** START OF Available data **

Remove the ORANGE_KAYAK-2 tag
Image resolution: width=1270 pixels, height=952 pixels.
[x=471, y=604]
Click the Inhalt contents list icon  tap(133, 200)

** END OF Available data **
** START OF Available data **

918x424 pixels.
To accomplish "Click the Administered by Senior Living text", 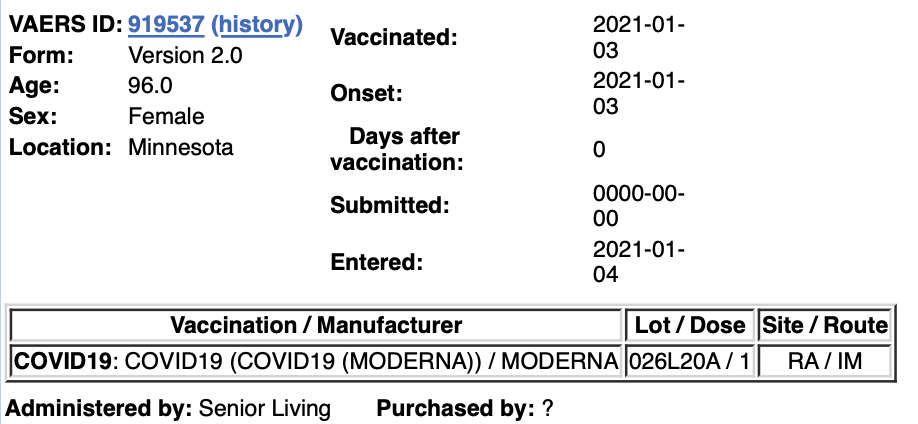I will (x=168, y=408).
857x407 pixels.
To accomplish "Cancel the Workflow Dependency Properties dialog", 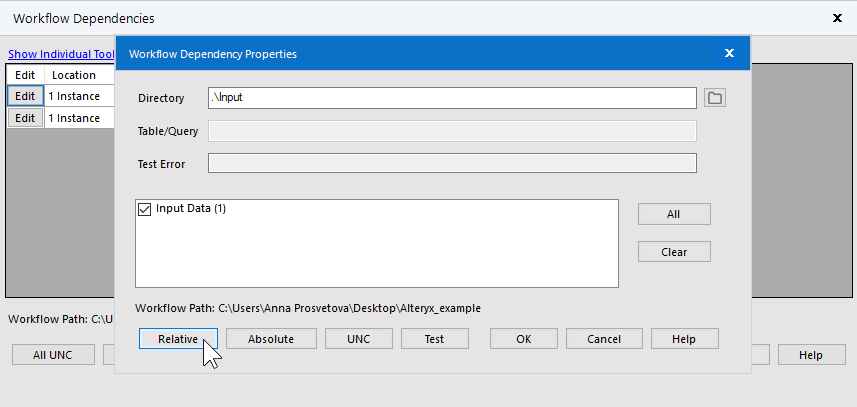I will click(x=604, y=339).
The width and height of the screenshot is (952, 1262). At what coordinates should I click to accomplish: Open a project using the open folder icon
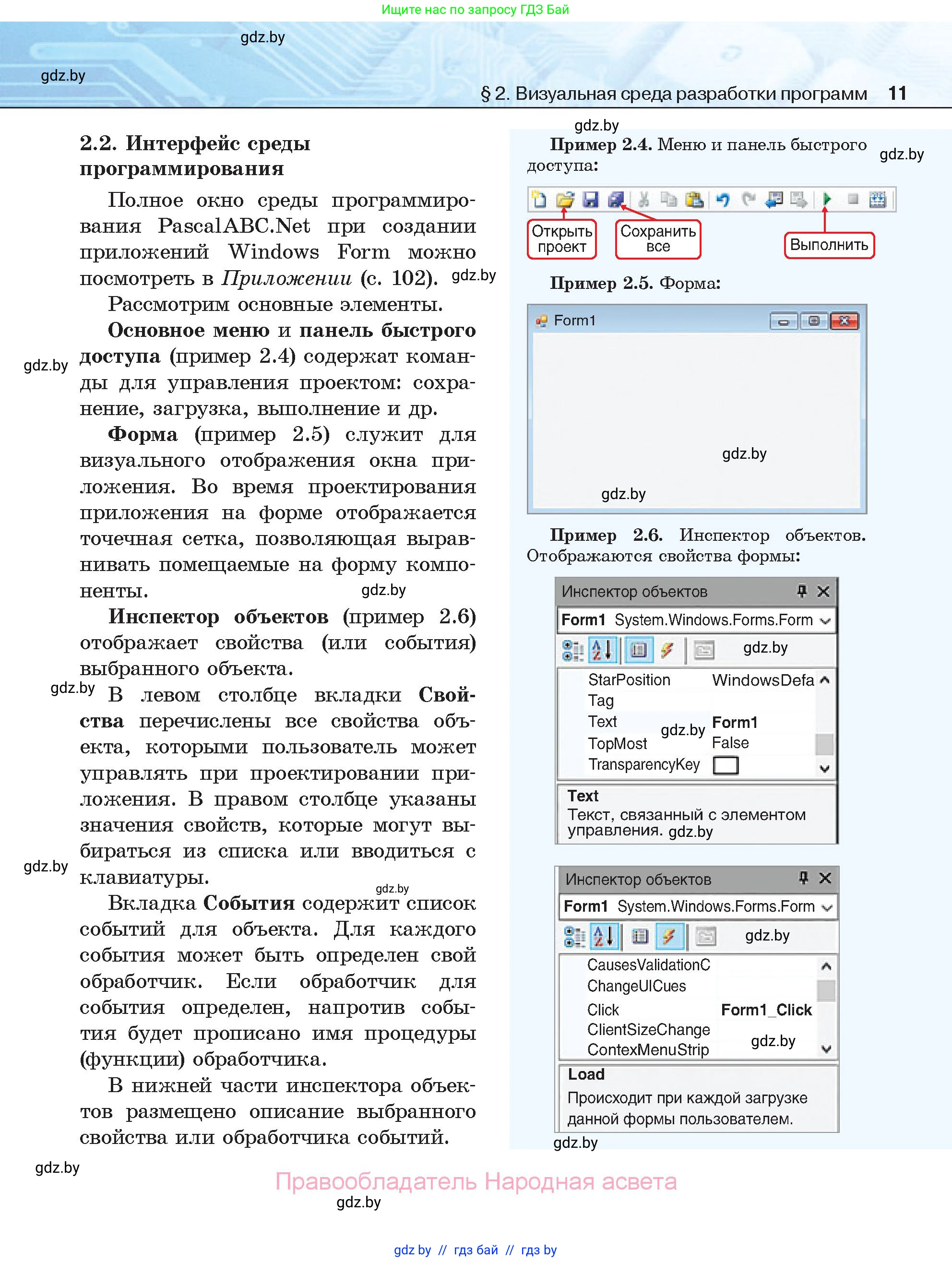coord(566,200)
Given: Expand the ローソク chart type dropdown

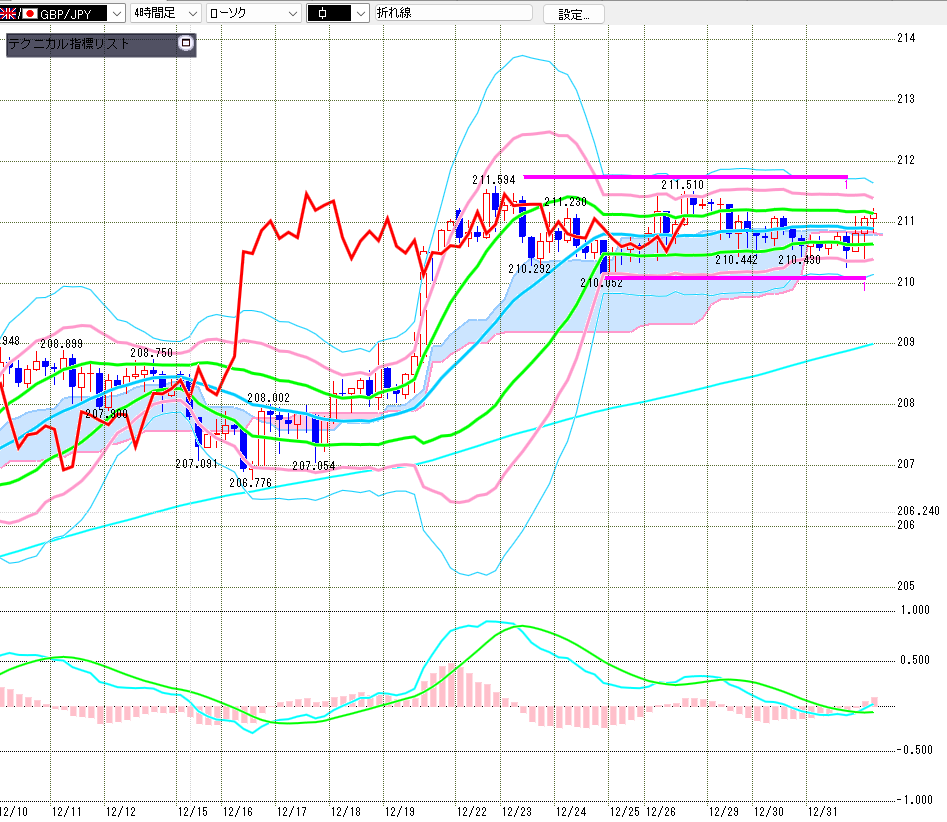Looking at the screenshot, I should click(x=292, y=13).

** END OF Available data **
** START OF Available data **

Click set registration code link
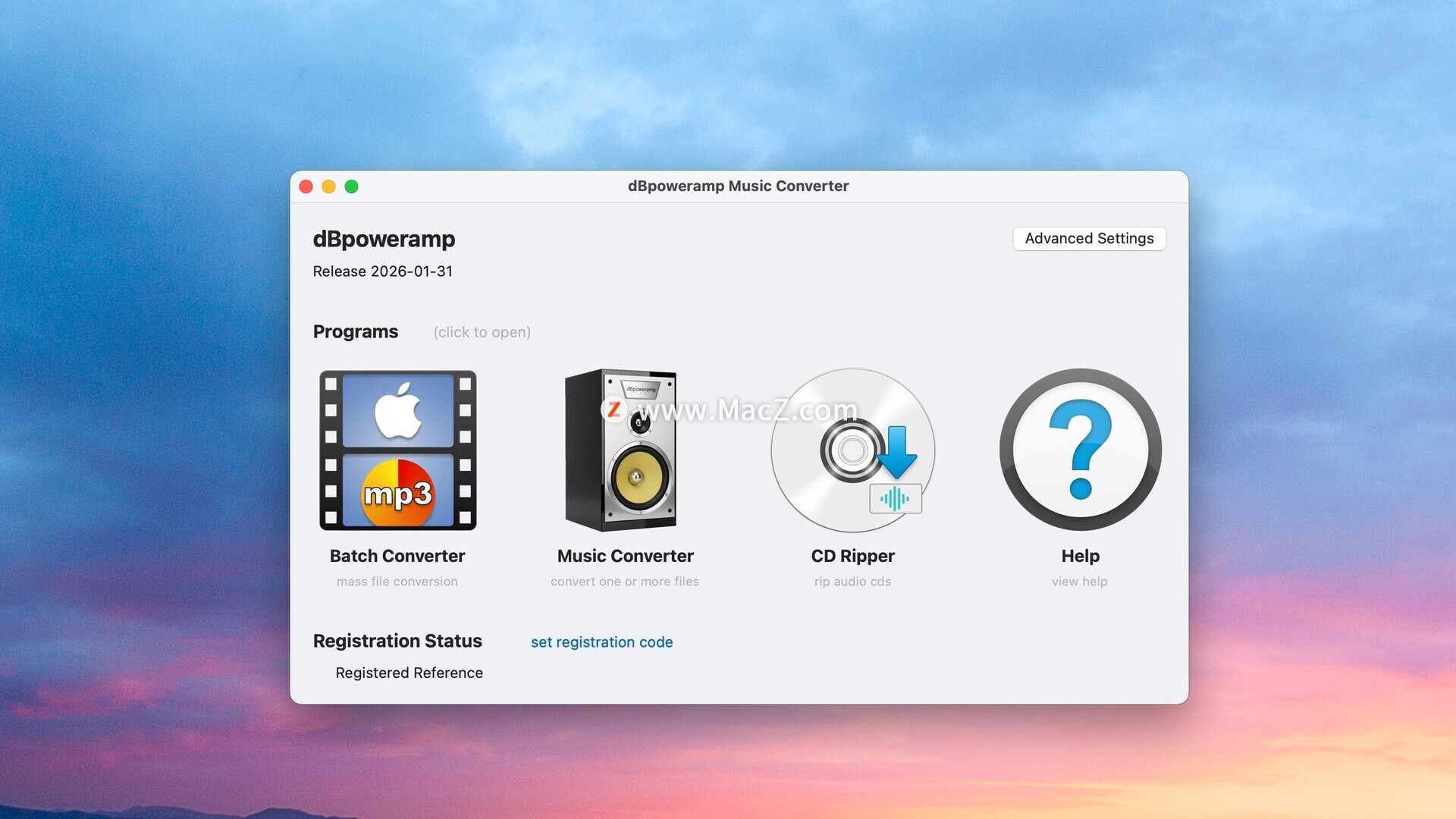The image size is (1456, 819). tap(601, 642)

** END OF Available data **

__What the task asks__. Reproduce the listing lines between the line holding "The width and" and the line holding "Looking at the", inclusive. Leave out the pictures.

__Solution__.
The width and height of the screenshot is (952, 1262). At what coordinates should I click to accomplish: Open a project using the open folder icon
coord(566,200)
Given: Expand the ローソク chart type dropdown

Looking at the screenshot, I should click(x=292, y=13).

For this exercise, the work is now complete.